Women professors are more likely to leave the profession because of the ‘chilly climate’ of their departments than are their male colleagues, says a new study of American professors active between 2011 and 2020.
The odds of these women feeling ‘pushed from their jobs’ is 44% higher than it is for their male colleagues, while the odds of these women feeling pulled towards a better position is 39% lower than for men professors, says the study, conducted by Katie Spoon, computer science professor at the University of Colorado, Boulder, and eight co-authors.
“Gender and retention patterns among US faculty” was published this week in Sciences Advances, the journal of the American Association for the Advancement of Science.

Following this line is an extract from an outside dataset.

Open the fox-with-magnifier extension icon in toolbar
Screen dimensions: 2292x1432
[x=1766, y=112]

Spoon’s team also found that non-STEM women who leave the professoriate early in their careers – defined as within 10 years from degree – are about 1.5 times more likely than non-STEM men professors to cite ‘work-life balance’ as their reason for leaving. From mid-career onwards, women and men professors cite work-life balance more or less equally.
The study found that the increased risk of attrition – which was 6%, 10% and 19% greater than men each year for assistant, associate and full professor, respectively – means “even faculty cohorts hired at gender parity will become progressively less diverse, on average, as they age”.

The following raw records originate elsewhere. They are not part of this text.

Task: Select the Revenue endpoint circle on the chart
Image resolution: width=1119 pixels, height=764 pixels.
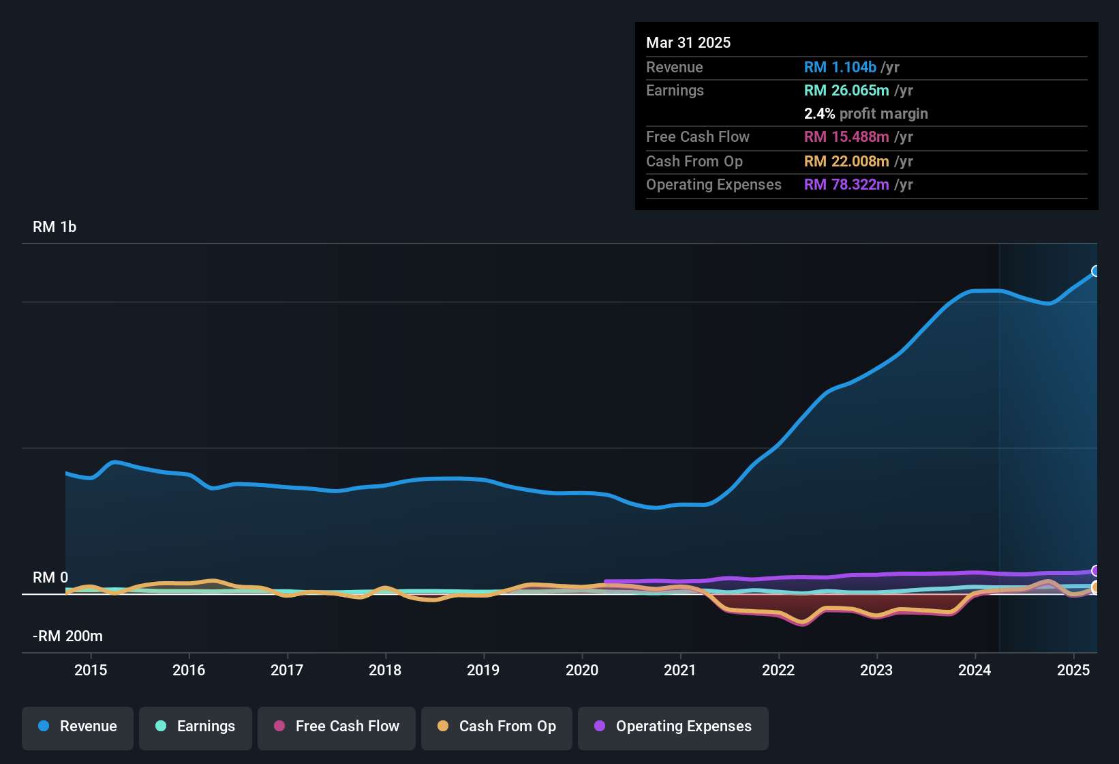Action: click(1096, 271)
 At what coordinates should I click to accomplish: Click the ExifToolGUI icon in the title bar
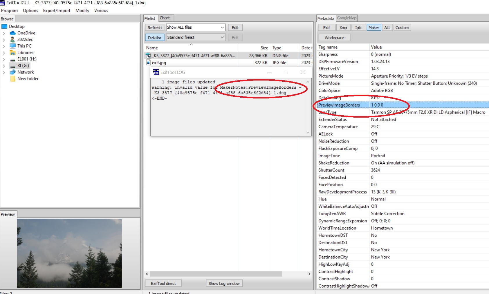[3, 3]
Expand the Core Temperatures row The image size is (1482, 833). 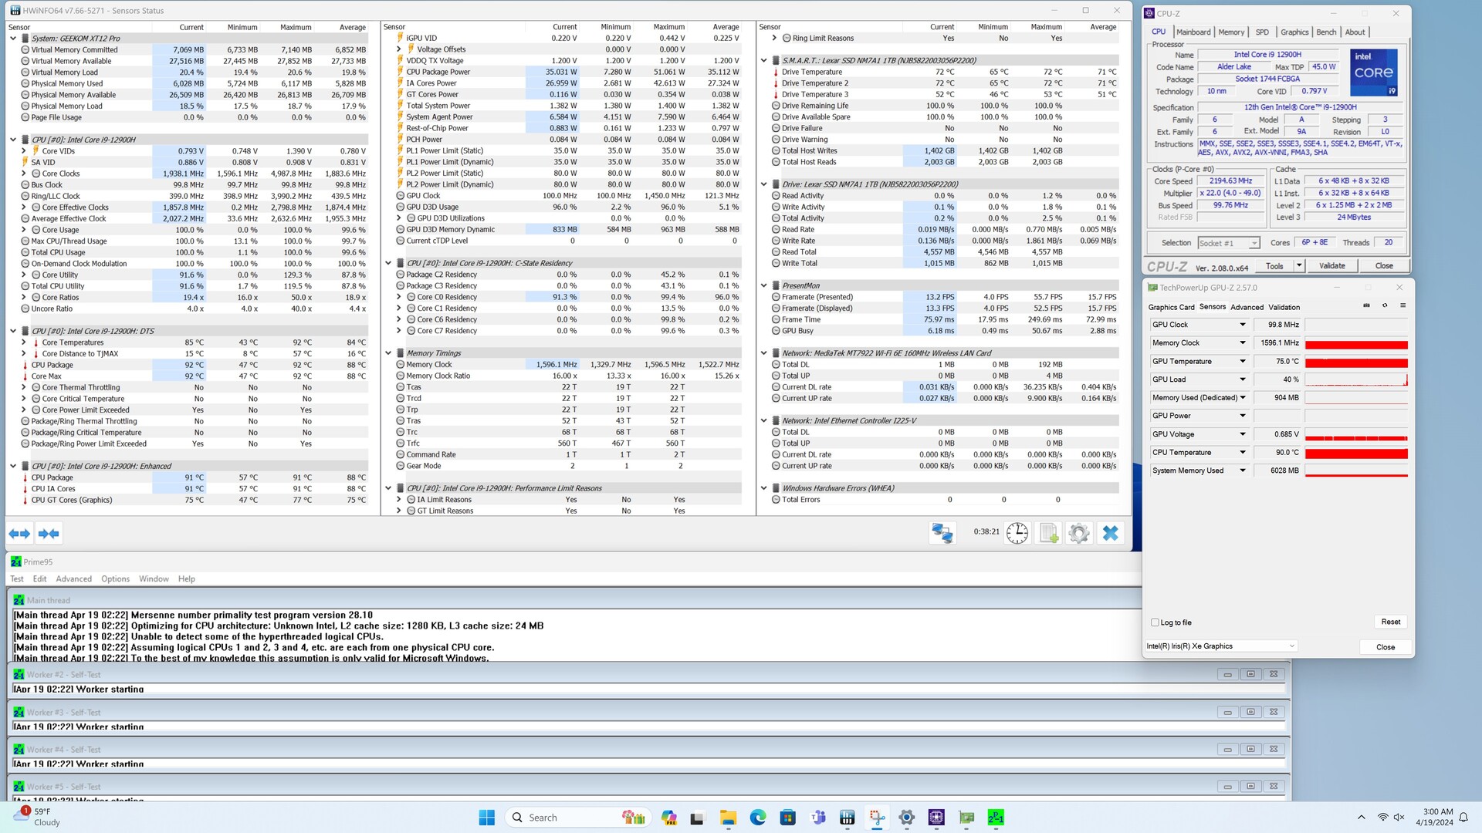click(24, 342)
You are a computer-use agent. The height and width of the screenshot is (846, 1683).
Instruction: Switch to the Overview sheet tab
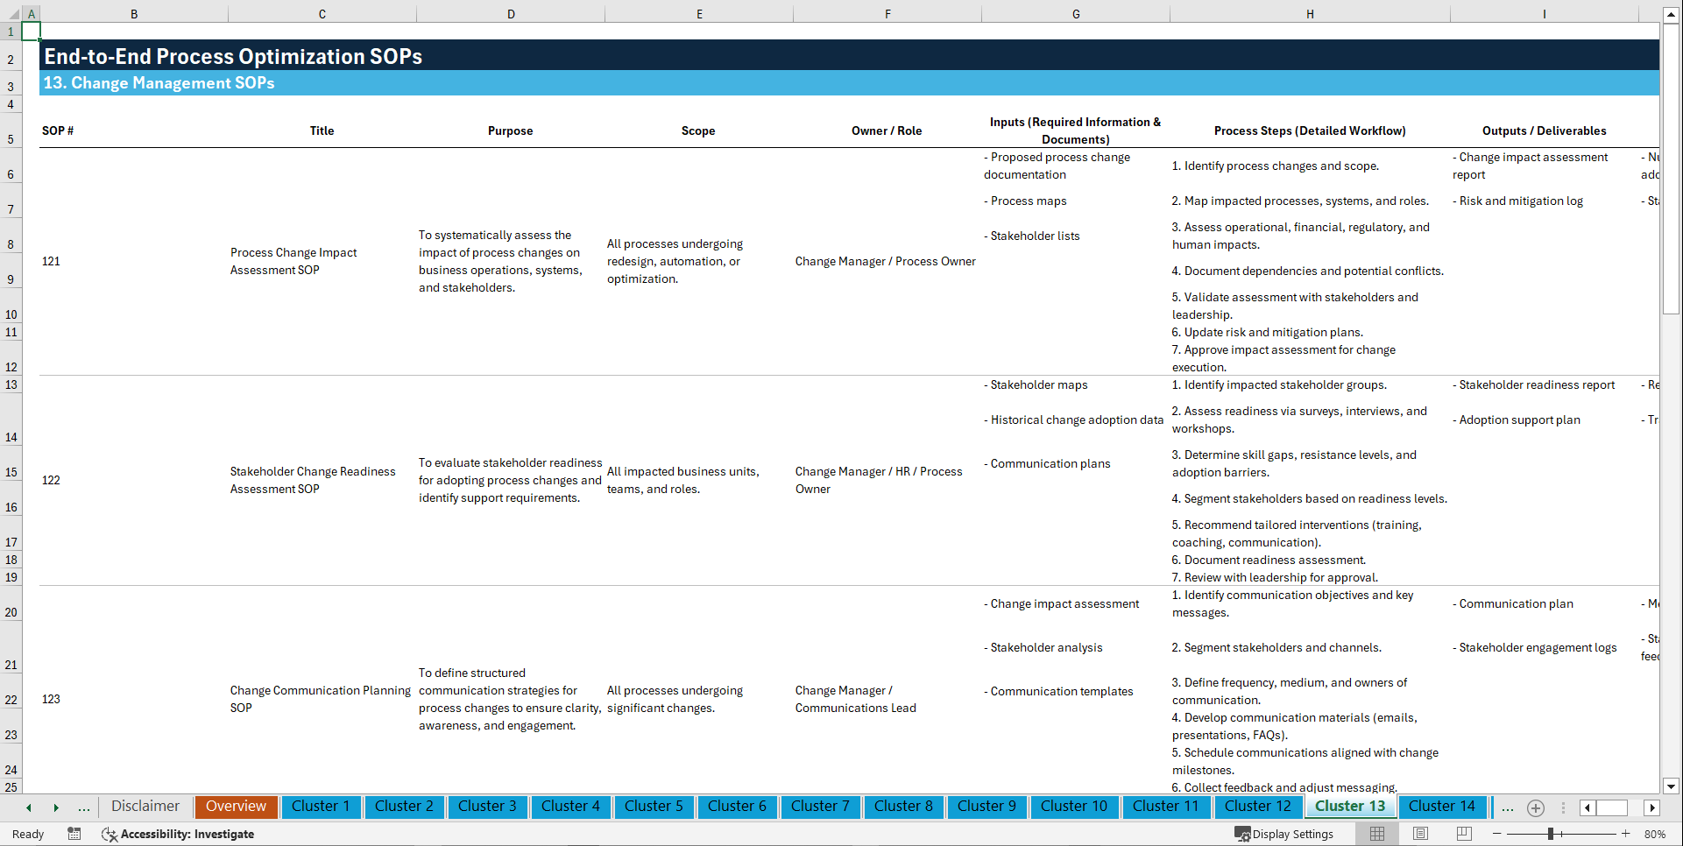click(236, 806)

The representation of women professors in a hypothetical faculty cohort starting at gender parity, with 50-50 men-women, would fall to 48.5% by early mid-career (15 years since completing their PhDs), 45.4% by mid-career (25 years after completing their PhDs) and 40.6% 35 years after completing their PhDs.
“A key takeaway from our study is that looking at the rates at which women and men leave their jobs is not sufficient,” says Spoon.
“Our findings suggest it would be a mistake to observe equal rates of attrition and then conclude that gender parity has been reached. Rather, administrators and senior faculty need to investigate the reasons why faculty are leaving their departments and institutions, and examine how those reasons differ by gender, race and career age,” says Spoon.
Two data sets
Spoon’s study included two different data sets. The largest, called a census, came from the Academic Analytics Research Center. The data included employment rosters for every tenure track or tenured professor from America’s 391 PhD-granting institutions in the US.
The second set, which was drawn from the census, was made up of more than 8,500 responses to a survey about faculty attrition; the largest group, 7,195, were current faculty, 433 were faculty that had left academia but had not retired and 954 were retirees.
A total of 1,489 faculty who switched universities were not included in the main analysis. Among the respondents were professors who were still on the tenure track and those who were no longer on it (that is, had left the profession).
Participants in the survey self-reported their gender, race and parental status.* Because tenure in medical schools works differently – becoming a full professor could take 15 years as opposed to 10 in the rest of the university and funding for positions is often dependent on outside sources – the study did not cover medical school faculty, explains UC-B computer science professor Aaron Clauset, one of the co-authors of the study.